Porém, o que se viu até agora em nada se parece com todo o planejamento da diretoria, da comissão técnica e até dos jogadores. Por incrível que pareça, o Corinthians está com um time inferior ao do ano passado, quando se sagrou campeão paulista invicto e venceu a Copa do Brasil. Quase tudo mudou de lá para cá. Mesmo Mano Menezes sendo um bom treinador, em 2010 nada se viu do Timão. No Campeonato Paulista, o Corinthians está na sexta colocação e não convenceu em nenhuma partida ainda. Na estreia da Libertadores, sofreu para vencer um fraquíssimo oponente no Pacaembu.
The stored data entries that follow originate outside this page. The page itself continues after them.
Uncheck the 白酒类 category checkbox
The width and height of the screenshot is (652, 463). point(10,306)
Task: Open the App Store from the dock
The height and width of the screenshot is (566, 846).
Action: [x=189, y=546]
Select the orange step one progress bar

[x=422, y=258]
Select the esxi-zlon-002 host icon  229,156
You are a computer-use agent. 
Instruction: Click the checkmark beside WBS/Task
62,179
Essa falta de sintonia é traduzida dentro de campo com o goleiro Felipe colecionando falhas, a dupla de zaga desentrosada e dispersa, Roberto Carlos não provou a que veio e, inclusive, já foi expulso duas vezes, Tcheco continua um jogador com pouca mobilidade, coisa que irrita o torcedor e até mesmo Ronaldo não se apresenta como no ano passado. Até o momento, o craque fez apenas um gol na temporada. Pouca coisa para um dos maiores jogadores de futebol que o planeta já viu. Entretanto, Jorge Henrique e Elias parecem destoar positivamente do resto do elenco e mantiveram o mesmo padrão da temporada passada.
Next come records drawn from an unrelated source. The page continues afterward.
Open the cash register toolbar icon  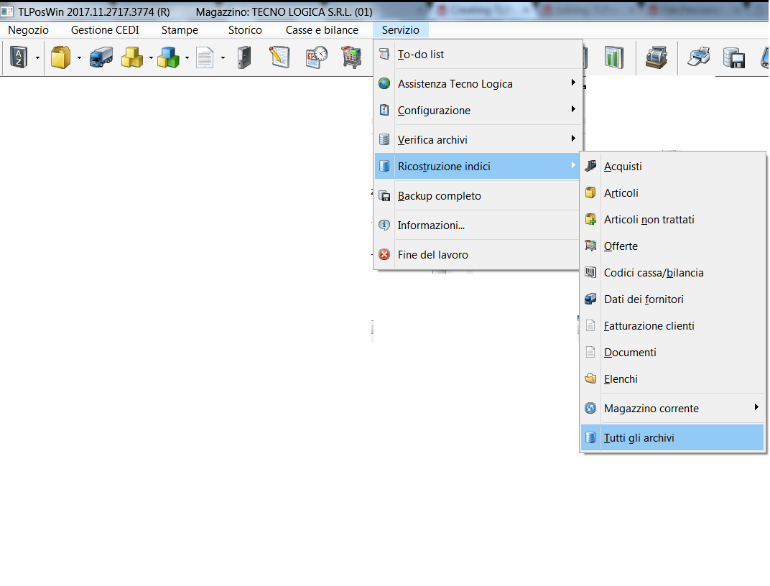tap(657, 57)

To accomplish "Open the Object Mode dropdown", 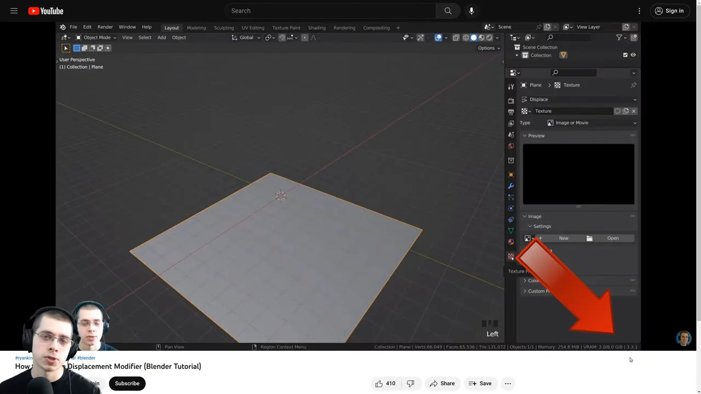I will (x=97, y=37).
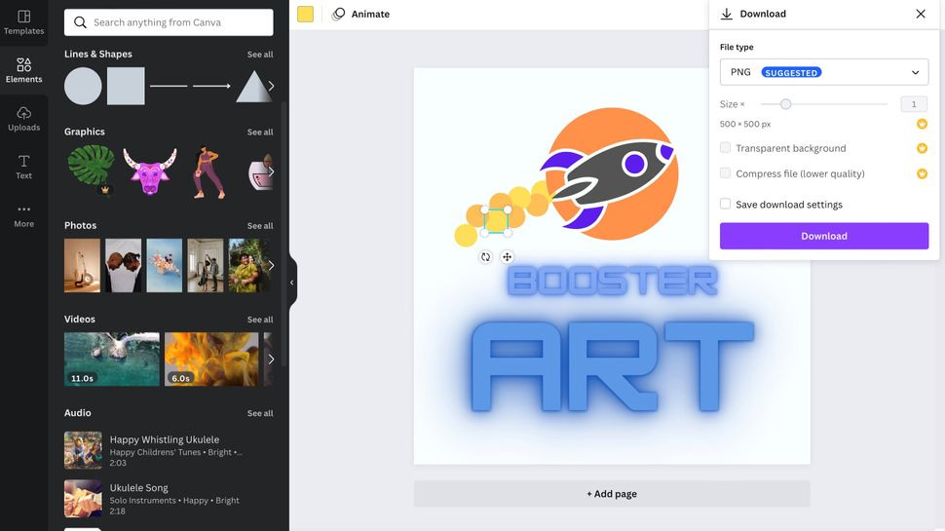The image size is (945, 531).
Task: Enable Transparent background checkbox
Action: pos(725,148)
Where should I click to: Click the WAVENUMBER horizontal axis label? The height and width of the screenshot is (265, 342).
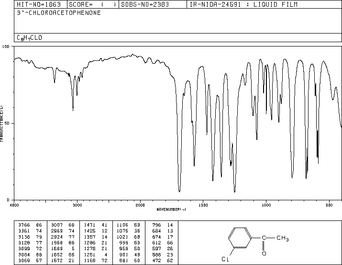(x=171, y=209)
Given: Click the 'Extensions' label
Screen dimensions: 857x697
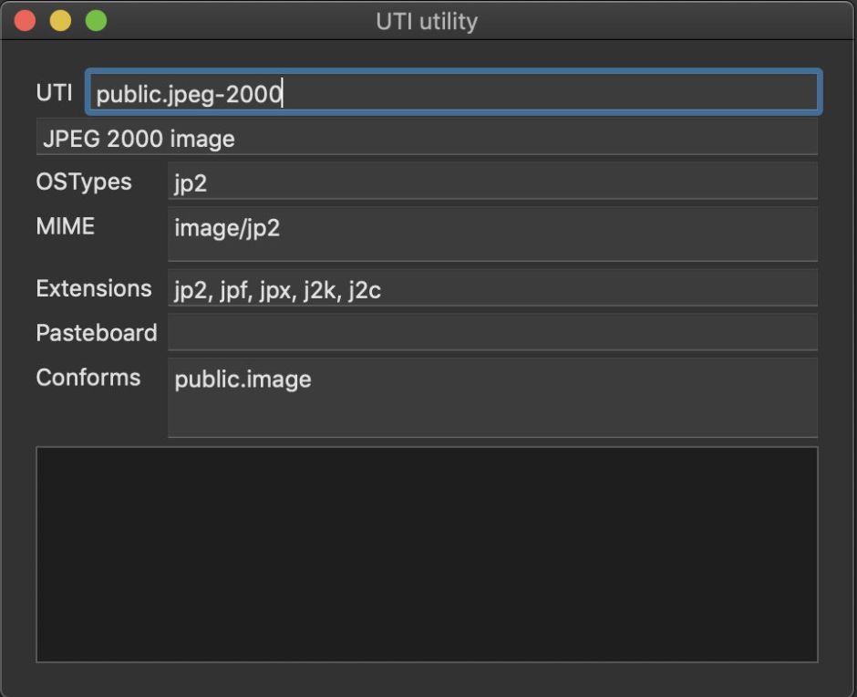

No São Paulo, a história é semelhante. Com partidas pífias no campeonato estadual, o Tricolor está no G4, mais por falta de capacidade dos rivais do que por méritos são paulinos. Com um grande e qualificado plantel montado pela diretoria, era para o time estar rendendo muito mais. Isso deve-se, em grande parte, a insistência do treinador Ricardo Gomes em mesclar a equipe jogo a jogo. Essa tática de ‘rodízio’ vem atrapalhando muito o andamento das coisas no Morumbi. Não há sequência de jogos e consequentemente não existe entrosamento. O time parece um bando em campo com um emaranhado de jogadores no meio campo. Na Libertadores o São Paulo venceu a primeira partida e perdeu a segunda, fora de casa, contra o Once Caldas. Até o momento normal em se tratando de Libertadores. Mas anormal mesmo é a falta de ritmo de jogo do Tricolor.

Até o momento, Cicinho, Cléber Santana, Rodrigo Souto, Léo Lima e Marcelinho Paraíba não justificaram suas contratações. Jorge Wagner anda perdido e sonolento, assim como Hernanes, que deveria ser o cérebro da equipe. Na frente, Dagoberto até que começou o ano bem, mas uma contusão interrompeu sua ascensão. Já Washington, esse é inadmissível como continue sendo titular. Ele acumula gols e mais gols perdidos, que fazem muita falta no final das partidas e, mesmo assim, o treinador o mantém na equipe. Com a evolução de Fernandinho, creio que Washington irá para o banco de reservas.

Essas são as análises de momento das duas equipes paulistas que participam da Libertadores em 2010. É óbvio que tanto Corinthians como São Paulo melhorarão seu futebol, ao menos é isso que se espera. Mas é preciso que essas mudanças apareçam rapidamente, pois como diria o desempregado treinador Muricy Ramalho: “A bola pune”.